===== INFORMATION SHOWN =====

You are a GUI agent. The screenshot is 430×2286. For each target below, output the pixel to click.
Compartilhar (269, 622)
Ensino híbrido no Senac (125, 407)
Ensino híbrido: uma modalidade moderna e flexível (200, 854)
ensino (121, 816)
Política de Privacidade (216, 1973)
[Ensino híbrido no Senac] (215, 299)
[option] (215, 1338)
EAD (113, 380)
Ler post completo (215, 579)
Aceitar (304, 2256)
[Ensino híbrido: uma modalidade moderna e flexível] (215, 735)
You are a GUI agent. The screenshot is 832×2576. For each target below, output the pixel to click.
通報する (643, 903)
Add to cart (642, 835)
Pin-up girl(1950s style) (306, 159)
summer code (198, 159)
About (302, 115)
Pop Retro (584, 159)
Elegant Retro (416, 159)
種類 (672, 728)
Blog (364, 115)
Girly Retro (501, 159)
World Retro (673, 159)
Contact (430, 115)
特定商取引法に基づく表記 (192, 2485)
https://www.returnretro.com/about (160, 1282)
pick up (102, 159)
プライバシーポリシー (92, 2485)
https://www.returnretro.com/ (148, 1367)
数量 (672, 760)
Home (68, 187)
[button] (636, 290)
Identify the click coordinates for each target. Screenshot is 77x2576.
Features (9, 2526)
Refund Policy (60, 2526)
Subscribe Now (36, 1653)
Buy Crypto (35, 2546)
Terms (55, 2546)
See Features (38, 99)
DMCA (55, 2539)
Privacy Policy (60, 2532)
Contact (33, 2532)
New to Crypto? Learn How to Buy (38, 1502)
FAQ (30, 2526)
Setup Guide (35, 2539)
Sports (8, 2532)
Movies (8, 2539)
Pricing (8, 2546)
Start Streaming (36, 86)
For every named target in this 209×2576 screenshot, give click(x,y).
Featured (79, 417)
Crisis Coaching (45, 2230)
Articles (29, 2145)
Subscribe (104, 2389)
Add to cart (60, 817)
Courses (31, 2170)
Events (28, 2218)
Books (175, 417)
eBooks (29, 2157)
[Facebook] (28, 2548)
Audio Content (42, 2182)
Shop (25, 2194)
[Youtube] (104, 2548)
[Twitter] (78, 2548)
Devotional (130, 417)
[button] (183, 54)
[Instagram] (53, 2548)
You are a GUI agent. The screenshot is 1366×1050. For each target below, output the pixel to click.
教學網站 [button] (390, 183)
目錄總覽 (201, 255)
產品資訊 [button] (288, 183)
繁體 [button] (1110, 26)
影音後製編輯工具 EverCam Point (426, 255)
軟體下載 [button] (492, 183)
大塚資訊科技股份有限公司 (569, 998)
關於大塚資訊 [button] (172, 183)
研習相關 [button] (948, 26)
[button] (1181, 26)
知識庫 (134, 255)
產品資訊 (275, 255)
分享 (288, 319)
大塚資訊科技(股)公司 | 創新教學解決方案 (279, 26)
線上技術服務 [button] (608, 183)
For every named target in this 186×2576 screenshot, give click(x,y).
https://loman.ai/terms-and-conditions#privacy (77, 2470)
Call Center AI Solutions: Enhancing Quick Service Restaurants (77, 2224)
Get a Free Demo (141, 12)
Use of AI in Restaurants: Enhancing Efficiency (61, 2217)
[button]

=====

● **ACTIVITY**
Beginning with the line that has "New to Crypto? Learn How to Buy (38, 1502)" and ending with the line that has "繁體 [button] (1110, 26)", set down the lines above exactly and include no others.

● **RESULT OF THIS EXERCISE**
New to Crypto? Learn How to Buy (38, 1502)
FAQ (30, 2526)
Setup Guide (35, 2539)
Sports (8, 2532)
Movies (8, 2539)
Pricing (8, 2546)
Start Streaming (36, 86)
For every named target in this 209×2576 screenshot, give click(x,y).
Featured (79, 417)
Crisis Coaching (45, 2230)
Articles (29, 2145)
Subscribe (104, 2389)
Add to cart (60, 817)
Courses (31, 2170)
Events (28, 2218)
Books (175, 417)
eBooks (29, 2157)
[Facebook] (28, 2548)
Audio Content (42, 2182)
Shop (25, 2194)
[Youtube] (104, 2548)
[Twitter] (78, 2548)
Devotional (130, 417)
[button] (183, 54)
[Instagram] (53, 2548)
You are a GUI agent. The screenshot is 1366×1050. For each target below, output the pixel to click.
教學網站 [button] (390, 183)
目錄總覽 (201, 255)
產品資訊 [button] (288, 183)
繁體 [button] (1110, 26)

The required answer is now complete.